A comunidade que trabalha com os direitos humanos, a água e saneamento está a focar as suas atenções e esforços de lobbying no tema da adaptação, nomeadamente para conseguir que tenhamos 50/50, [ou seja, metade do apoio] para adaptação e [a outra metade para] mitigação no sector. E que haja uma parte justa do financiamento para adaptação que seja dirigido especificamente para a realização dos direitos da água e do saneamento para as pessoas.
Temos também batalhado para que o financiamento para água e saneamento (os ODS 6.1 e 6.2, ou os direitos humanos a água e saneamento) não seja exclusivamente para infra-estruturas. Acreditamos que precisamos de investir em políticas públicas, planos nacionais, instituições fortes, orçamentos e estratégias de financiamento. São indispensáveis para o sector funcionar e a água de facto chegar a todos.
O investimento em novas tecnologias ligadas à água – como as centrais de dessalinização – é compatível com justiça social?
Aquilo de que realmente precisamos é apostar em boas políticas públicas. Políticos corajosos e boas políticas públicas – é isto que é mais raro e indispensável para termos uma gestão justa da água, não só para as pessoas de hoje, mas também para as gerações futuras. A tecnologia é obviamente importante – e ela já existe. Estive há algumas semanas em Nova Iorque e tive uma série de reuniões com embaixadores e o presidente da Assembleia Geral da ONU. Falou-se muito na importância de termos tecnologia e mais dados. Nós já temos acesso à tecnologia e, mesmo assim, continuamos a excluir determinadas pessoas do acesso à água e ao saneamento. Isto seja porque não as apoiamos financeiramente (ausência de tarifas sociais), seja porque estas pessoas moram em bairros informais que o Governo considera “ilegais” (logo não têm direito à água). Ou porque és um sem-abrigo e a culpa é tua, pois és um mandrião preguiçoso e nós vamos fechar os banhos públicos e as fontes de água. Então, não tenho dúvida aqui de que o problema da água é mais político do que tecnológico.
Se o conhecimento existe, por que temos dificuldade em transpô-lo para políticas públicas?
O escritor japonês Haruki Murakami tem uma frase que diz qualquer coisa como: se tu pertences à maioria, podes evitar pensar numa série de coisas que são incómodas. Acho que a questão do acesso ao saneamento e à água é incómoda. Nos países que visitei, há ministros com quem falei que expressavam desconforto por eu estar a falar dos direitos das pessoas que vivem em bairros de lata, favelas, que pertencem a minorias étnicas, que são imigrantes sem papéis. É incómodo, não queremos falar sobre isso. Então, não há políticas públicas para essas pessoas, pois preferimos pensar na maioria. Por fim, acho que é preciso coragem política.

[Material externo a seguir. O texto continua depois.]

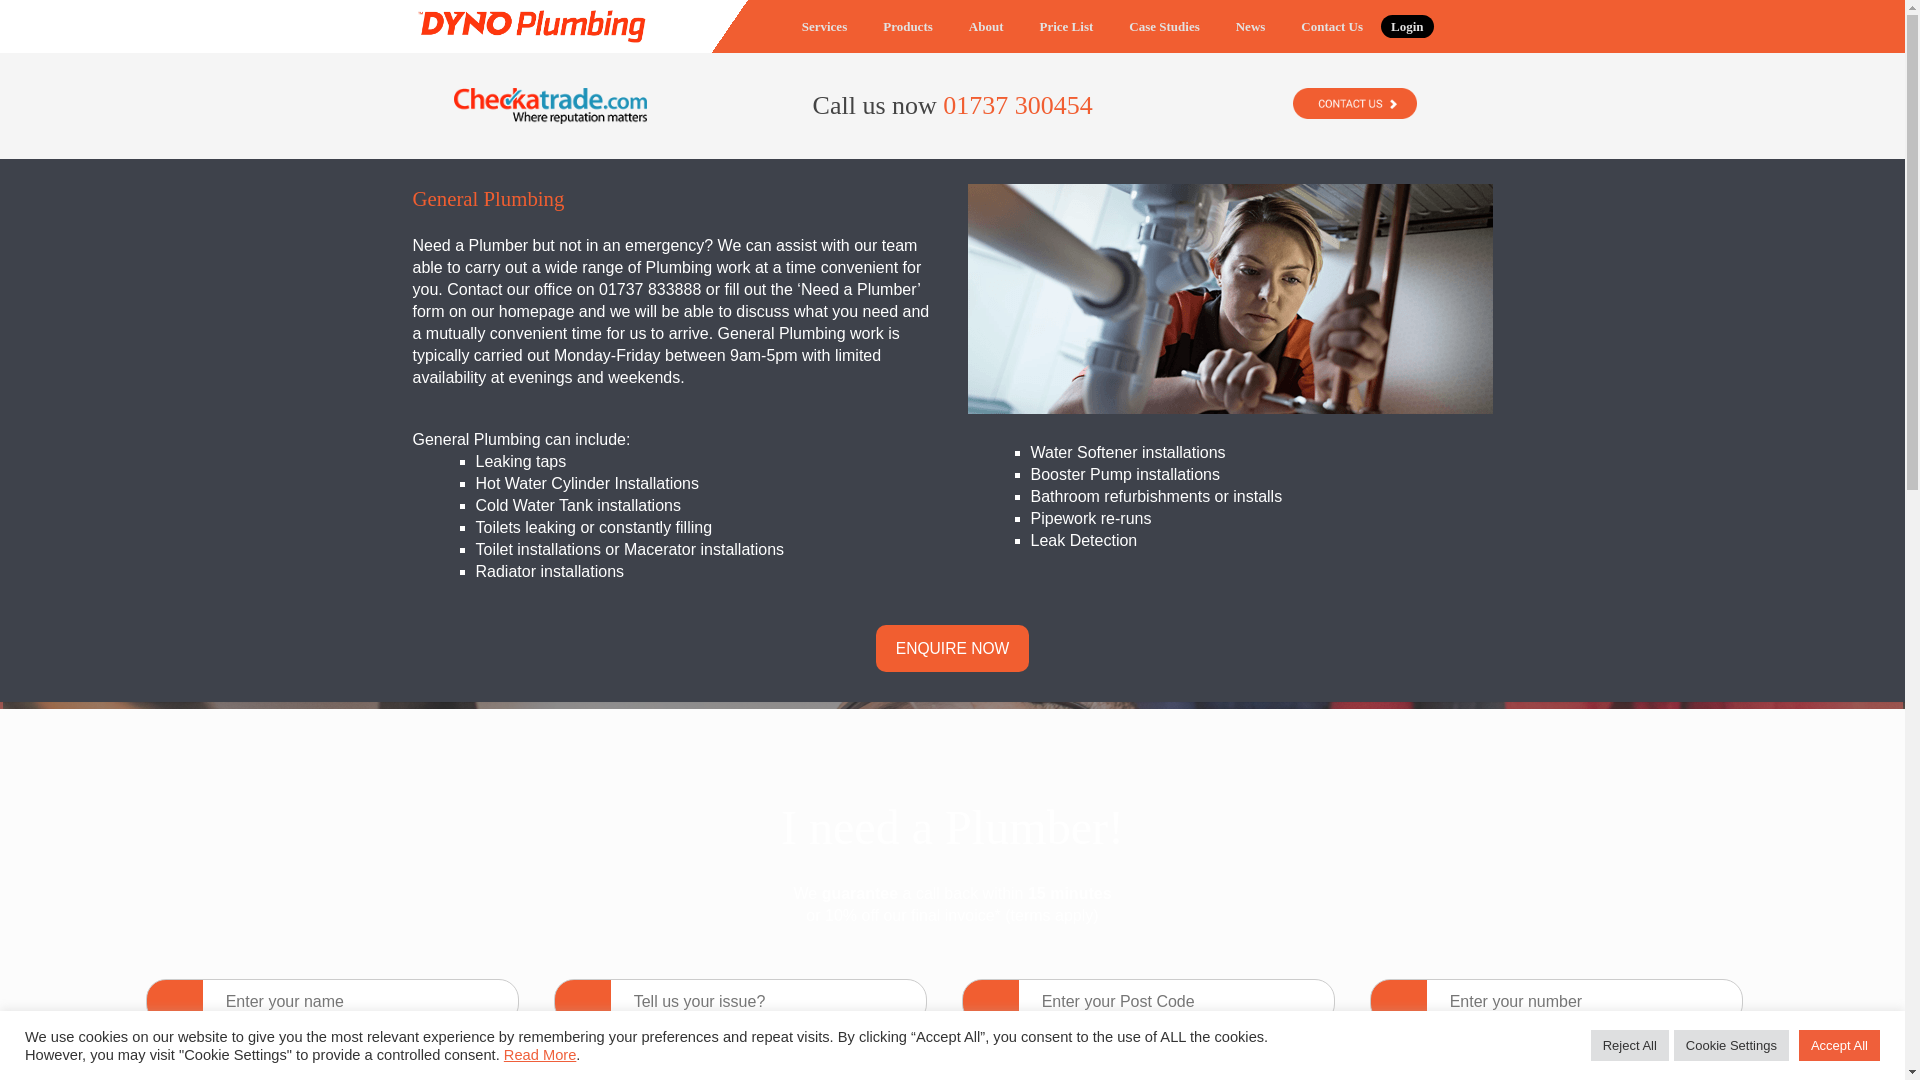  I want to click on ENQUIRE NOW, so click(952, 648).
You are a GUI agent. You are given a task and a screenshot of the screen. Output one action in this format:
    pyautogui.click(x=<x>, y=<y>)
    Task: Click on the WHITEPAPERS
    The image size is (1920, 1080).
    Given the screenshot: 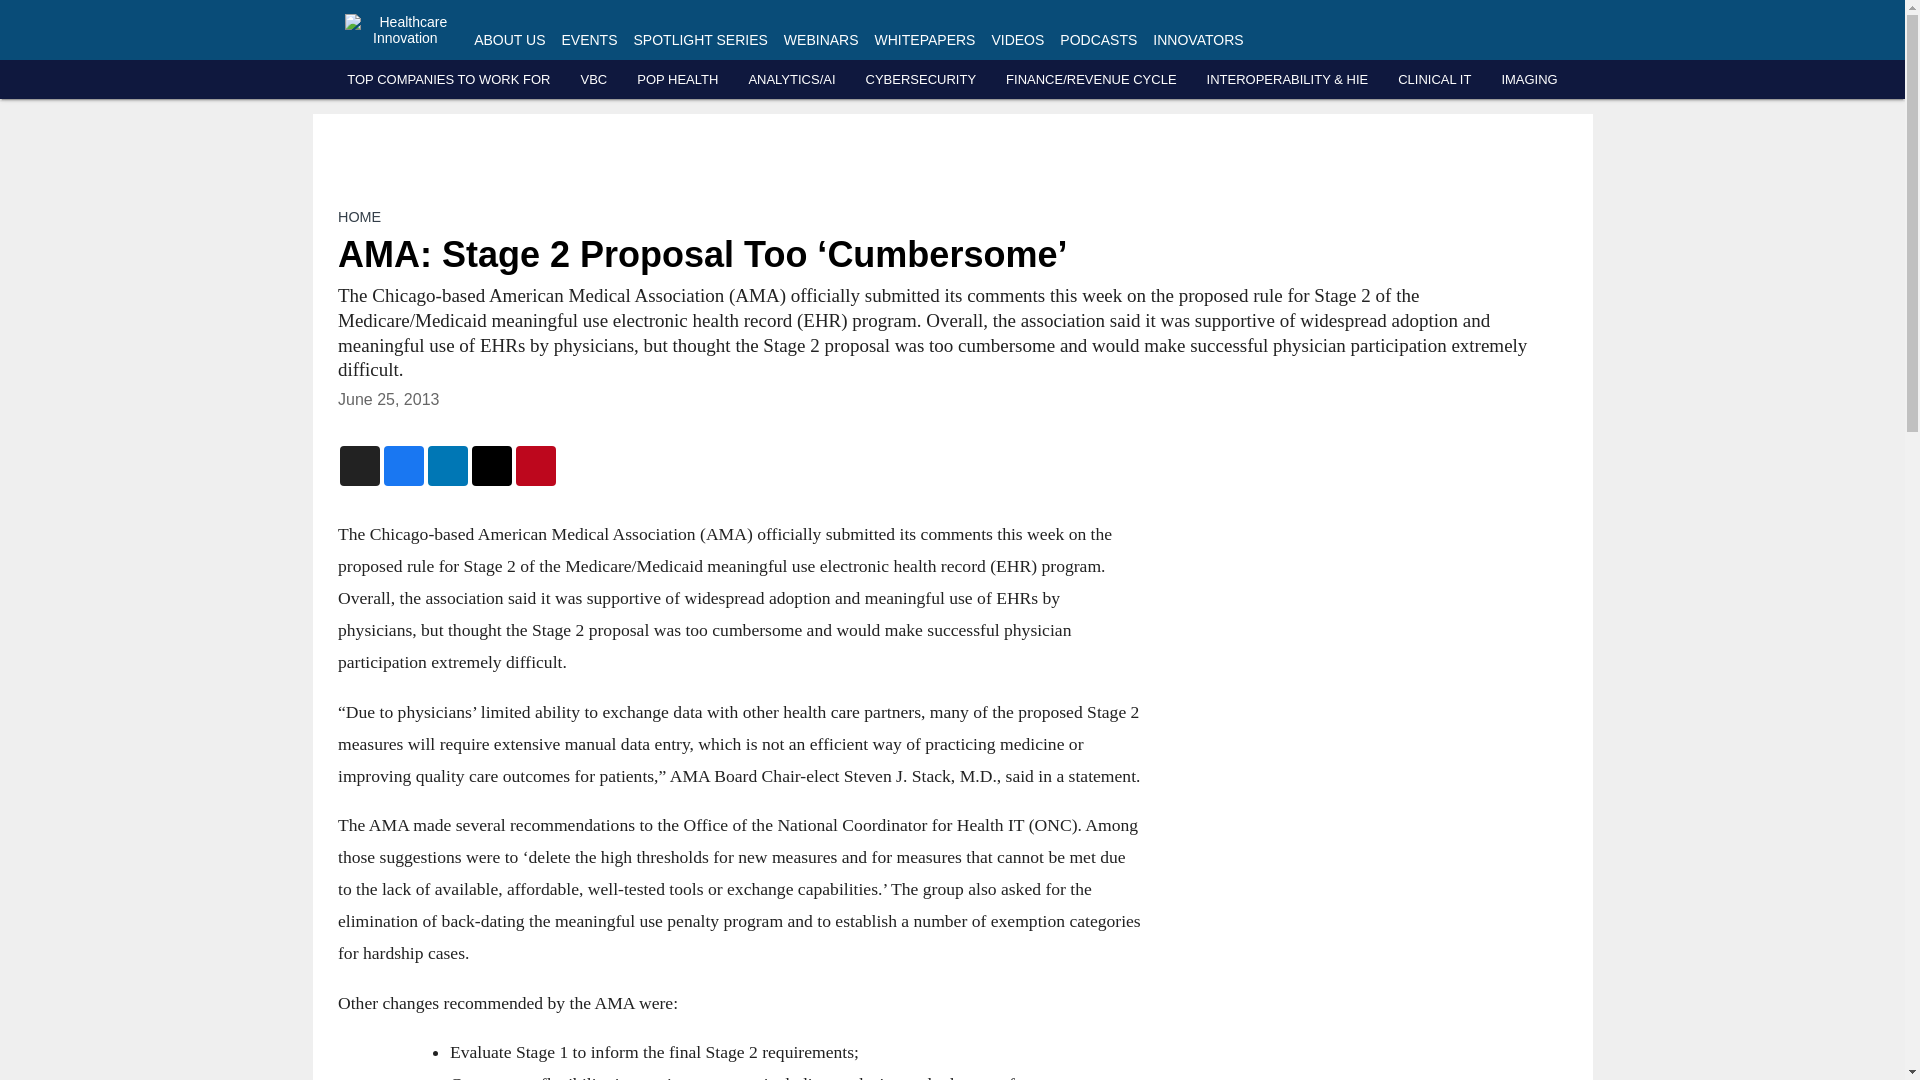 What is the action you would take?
    pyautogui.click(x=925, y=40)
    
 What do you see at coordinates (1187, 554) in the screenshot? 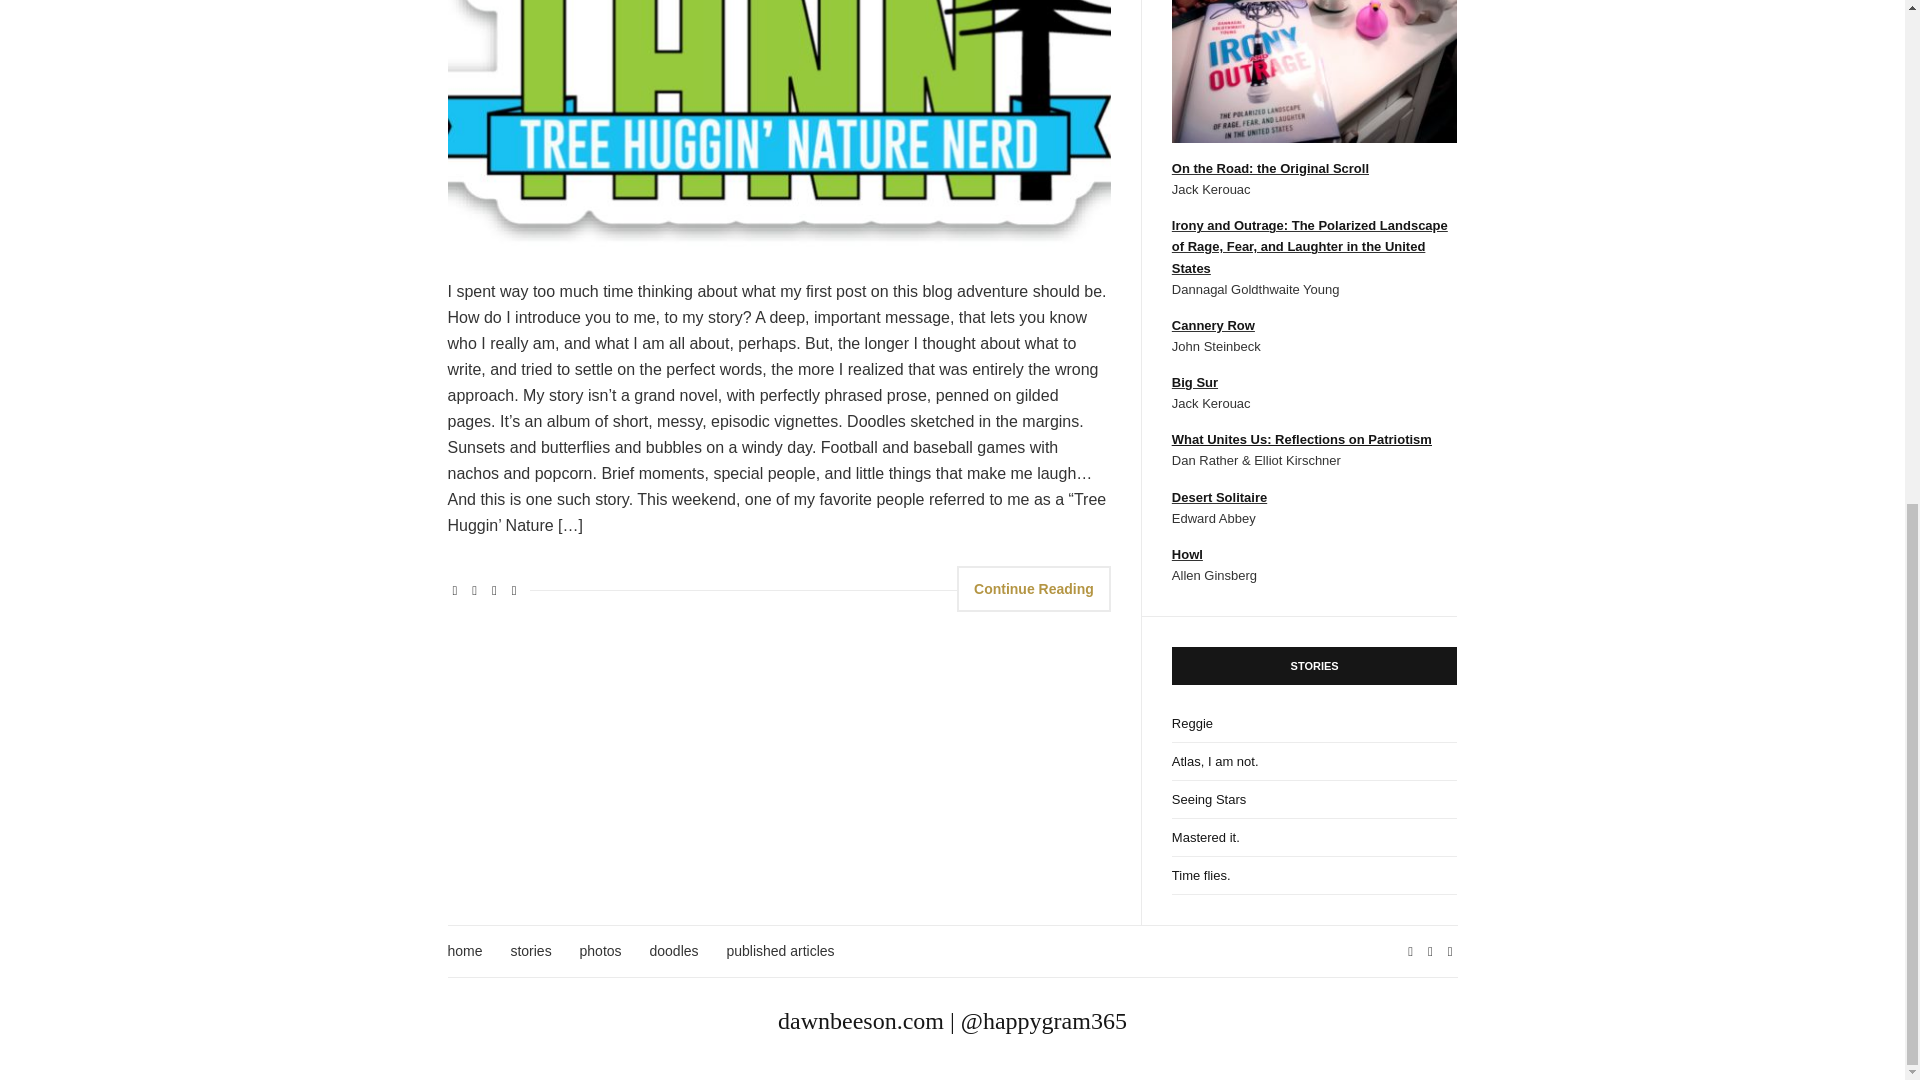
I see `Howl` at bounding box center [1187, 554].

O incómodo diz apenas respeito ao acesso dessas minorias ao saneamento e à água? Ou também está ligado à dificuldade de criarmos políticas a pensar nas excreções humanas?
Quando comecei a trabalhar nestes temas, eu própria tinha alguma dificuldade. Fomos educados a não falar de xixi e cocó à mesa. Então, quando tinha almoços com ministros, passava todo o almoço a falar de água e deixava o saneamento para depois do café. Logo percebi que isso não fazia sentido: se um dos problemas principais do país [em questão] é o saneamento, então tenho de colocar logo o tema sobre a mesa. Passei então a falar de cocó e menstruação durante as refeições. Há aqui o tabu, mas também o evitar dar más notícias. Como político, é-me mais interessante falar de tecnologia, anunciar estações de dessalinização. É bem mais sexy do que dizer que a disponibilidade de água per capita vai diminuir nas próximas décadas e que vamos ter de fazer uma gestão hídrica mais rigorosa, dando prioridade às pessoas. Quem tem coragem de fazer isso? Se queremos colocar em prática o direito humano à água, esta é a primeira coisa que os políticos têm de fazer.